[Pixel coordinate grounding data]

- Opening Delimiter -

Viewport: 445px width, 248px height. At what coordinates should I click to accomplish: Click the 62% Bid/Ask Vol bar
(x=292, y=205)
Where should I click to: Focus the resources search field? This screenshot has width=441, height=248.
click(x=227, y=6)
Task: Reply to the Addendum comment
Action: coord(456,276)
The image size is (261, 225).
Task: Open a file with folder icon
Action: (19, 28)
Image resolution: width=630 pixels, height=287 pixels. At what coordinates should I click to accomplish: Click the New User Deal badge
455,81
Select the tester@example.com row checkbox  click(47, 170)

- Closing Delimiter -

Problem requirements — What is needed is a word-for-word copy of all the entries.

Finished exercise —
Viewport: 445px width, 248px height. At what coordinates should I click to accomplish: Click the 62% Bid/Ask Vol bar
(x=292, y=205)
Where should I click to: Focus the resources search field? This screenshot has width=441, height=248.
click(x=227, y=6)
Task: Reply to the Addendum comment
Action: coord(456,276)
The image size is (261, 225).
Task: Open a file with folder icon
Action: (19, 28)
Image resolution: width=630 pixels, height=287 pixels. At what coordinates should I click to accomplish: Click the New User Deal badge
455,81
Select the tester@example.com row checkbox  click(47, 170)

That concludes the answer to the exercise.